▶ **Exercise objective**
Below are some records; output exactly the lines from the line with "中央空调清洗 (92) (669, 2408)" to the line with "机组保养 (56, 274)", both ends kept, and nothing more.

▶ **Records for the exercise**
◇ ◇ ◇ ◇ ◇

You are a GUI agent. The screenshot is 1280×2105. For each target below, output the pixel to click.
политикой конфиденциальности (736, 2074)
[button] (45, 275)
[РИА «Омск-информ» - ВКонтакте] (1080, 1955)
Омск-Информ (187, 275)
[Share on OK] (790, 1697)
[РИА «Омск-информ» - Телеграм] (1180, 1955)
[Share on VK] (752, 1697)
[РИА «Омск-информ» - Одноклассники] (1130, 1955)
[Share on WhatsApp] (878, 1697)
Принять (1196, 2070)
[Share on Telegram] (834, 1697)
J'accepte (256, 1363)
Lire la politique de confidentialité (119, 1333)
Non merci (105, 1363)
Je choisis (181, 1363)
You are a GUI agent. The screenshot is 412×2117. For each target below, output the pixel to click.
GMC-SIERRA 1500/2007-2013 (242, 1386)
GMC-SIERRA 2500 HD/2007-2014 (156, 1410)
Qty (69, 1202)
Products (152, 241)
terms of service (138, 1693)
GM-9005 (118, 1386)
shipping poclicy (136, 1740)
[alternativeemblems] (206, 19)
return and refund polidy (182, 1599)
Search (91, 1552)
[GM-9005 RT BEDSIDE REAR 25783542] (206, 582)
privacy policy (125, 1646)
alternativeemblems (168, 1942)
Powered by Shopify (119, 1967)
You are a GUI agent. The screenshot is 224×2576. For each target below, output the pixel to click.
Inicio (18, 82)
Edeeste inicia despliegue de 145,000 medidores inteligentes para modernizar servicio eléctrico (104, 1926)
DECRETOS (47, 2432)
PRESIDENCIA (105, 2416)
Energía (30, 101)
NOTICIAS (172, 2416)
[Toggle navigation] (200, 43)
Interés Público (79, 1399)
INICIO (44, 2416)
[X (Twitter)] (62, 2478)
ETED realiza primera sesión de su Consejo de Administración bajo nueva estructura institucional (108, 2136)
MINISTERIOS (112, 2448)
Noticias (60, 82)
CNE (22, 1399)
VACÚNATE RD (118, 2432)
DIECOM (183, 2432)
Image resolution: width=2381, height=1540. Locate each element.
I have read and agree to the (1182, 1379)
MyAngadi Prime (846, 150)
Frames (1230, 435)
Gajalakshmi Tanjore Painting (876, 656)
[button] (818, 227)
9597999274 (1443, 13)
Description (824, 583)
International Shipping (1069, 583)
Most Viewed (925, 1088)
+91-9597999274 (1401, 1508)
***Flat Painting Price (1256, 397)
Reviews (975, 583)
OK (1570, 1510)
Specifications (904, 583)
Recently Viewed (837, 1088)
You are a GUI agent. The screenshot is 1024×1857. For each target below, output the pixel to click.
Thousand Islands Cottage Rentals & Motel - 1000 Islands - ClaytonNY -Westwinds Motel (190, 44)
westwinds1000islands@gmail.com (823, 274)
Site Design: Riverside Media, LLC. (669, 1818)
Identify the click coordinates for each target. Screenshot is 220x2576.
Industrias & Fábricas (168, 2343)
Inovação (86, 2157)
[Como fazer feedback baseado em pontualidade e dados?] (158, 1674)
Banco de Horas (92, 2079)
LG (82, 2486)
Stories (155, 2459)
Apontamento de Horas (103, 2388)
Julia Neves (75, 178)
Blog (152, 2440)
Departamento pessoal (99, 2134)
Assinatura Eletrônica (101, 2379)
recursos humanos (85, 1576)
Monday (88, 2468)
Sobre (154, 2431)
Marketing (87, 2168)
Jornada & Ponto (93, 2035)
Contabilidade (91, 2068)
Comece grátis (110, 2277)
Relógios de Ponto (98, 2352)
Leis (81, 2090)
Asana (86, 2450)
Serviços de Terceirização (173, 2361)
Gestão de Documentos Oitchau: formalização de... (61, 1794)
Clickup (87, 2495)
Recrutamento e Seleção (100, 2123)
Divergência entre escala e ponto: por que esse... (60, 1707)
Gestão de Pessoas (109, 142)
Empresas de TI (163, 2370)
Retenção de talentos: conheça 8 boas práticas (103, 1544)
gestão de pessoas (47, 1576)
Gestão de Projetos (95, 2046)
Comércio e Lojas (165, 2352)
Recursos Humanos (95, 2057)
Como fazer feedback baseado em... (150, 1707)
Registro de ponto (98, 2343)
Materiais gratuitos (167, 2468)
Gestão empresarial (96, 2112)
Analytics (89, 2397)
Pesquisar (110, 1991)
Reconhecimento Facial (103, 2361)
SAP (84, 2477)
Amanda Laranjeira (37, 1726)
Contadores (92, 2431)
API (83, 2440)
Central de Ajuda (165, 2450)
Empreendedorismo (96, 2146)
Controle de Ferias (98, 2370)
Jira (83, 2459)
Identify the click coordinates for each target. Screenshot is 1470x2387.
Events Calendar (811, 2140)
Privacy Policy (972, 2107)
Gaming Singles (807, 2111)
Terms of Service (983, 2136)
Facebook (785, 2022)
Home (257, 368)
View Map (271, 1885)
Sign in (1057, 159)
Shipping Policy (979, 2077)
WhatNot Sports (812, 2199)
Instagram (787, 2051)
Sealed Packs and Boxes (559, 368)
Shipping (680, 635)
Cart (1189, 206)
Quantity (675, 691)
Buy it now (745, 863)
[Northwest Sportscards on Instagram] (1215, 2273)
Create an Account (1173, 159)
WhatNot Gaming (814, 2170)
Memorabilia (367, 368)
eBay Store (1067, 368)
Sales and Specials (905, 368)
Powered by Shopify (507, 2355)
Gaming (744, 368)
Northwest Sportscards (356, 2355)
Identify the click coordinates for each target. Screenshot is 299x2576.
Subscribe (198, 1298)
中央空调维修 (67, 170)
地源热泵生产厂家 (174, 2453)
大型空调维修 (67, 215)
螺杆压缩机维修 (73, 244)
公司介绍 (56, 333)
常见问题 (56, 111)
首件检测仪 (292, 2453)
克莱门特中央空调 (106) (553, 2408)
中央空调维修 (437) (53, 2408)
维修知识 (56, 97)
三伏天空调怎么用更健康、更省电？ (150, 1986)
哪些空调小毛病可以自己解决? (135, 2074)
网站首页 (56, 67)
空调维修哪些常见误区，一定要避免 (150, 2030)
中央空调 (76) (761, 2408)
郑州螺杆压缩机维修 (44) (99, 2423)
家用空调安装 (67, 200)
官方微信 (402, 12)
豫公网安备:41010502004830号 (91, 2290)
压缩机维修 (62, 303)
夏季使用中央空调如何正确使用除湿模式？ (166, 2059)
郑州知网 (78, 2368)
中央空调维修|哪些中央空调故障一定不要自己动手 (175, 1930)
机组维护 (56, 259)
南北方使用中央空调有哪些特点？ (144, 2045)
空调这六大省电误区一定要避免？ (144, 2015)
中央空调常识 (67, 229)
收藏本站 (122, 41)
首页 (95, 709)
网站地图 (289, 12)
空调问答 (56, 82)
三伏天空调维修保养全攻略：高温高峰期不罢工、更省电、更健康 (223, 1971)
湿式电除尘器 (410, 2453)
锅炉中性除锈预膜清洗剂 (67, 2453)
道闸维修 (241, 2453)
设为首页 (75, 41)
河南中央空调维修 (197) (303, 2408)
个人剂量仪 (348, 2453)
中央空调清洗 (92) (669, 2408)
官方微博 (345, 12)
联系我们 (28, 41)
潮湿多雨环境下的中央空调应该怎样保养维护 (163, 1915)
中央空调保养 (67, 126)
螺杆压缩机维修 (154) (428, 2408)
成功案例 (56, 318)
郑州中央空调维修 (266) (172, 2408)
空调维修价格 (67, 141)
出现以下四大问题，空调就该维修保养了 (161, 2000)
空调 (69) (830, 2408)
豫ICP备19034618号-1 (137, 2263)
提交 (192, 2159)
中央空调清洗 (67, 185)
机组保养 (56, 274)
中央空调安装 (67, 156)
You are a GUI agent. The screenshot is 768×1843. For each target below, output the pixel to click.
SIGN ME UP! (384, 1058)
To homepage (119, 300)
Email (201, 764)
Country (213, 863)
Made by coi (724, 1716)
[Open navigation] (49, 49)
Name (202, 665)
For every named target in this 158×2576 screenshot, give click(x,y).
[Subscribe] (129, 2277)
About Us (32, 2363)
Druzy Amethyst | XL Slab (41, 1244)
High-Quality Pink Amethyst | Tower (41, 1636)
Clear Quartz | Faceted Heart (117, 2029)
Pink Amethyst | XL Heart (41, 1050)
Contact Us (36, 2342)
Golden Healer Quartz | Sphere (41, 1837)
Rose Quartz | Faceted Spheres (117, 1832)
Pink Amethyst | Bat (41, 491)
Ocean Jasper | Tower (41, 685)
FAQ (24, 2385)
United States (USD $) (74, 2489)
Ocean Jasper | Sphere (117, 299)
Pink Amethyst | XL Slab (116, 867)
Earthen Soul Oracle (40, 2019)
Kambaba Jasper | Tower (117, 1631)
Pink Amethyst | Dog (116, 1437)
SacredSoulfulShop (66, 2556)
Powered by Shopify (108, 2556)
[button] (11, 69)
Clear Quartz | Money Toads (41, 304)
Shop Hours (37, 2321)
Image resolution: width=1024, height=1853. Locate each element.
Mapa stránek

◇ ◇ ◇ ◇ ◇

▶ **Solution to the problem**
中央空调清洗 (92) (669, 2408)
官方微博 (345, 12)
联系我们 (28, 41)
潮湿多雨环境下的中央空调应该怎样保养维护 (163, 1915)
中央空调保养 (67, 126)
螺杆压缩机维修 (154) (428, 2408)
成功案例 (56, 318)
郑州中央空调维修 (266) (172, 2408)
空调维修价格 (67, 141)
出现以下四大问题，空调就该维修保养了 (161, 2000)
空调 (69) (830, 2408)
豫ICP备19034618号-1 (137, 2263)
提交 (192, 2159)
中央空调清洗 (67, 185)
机组保养 (56, 274)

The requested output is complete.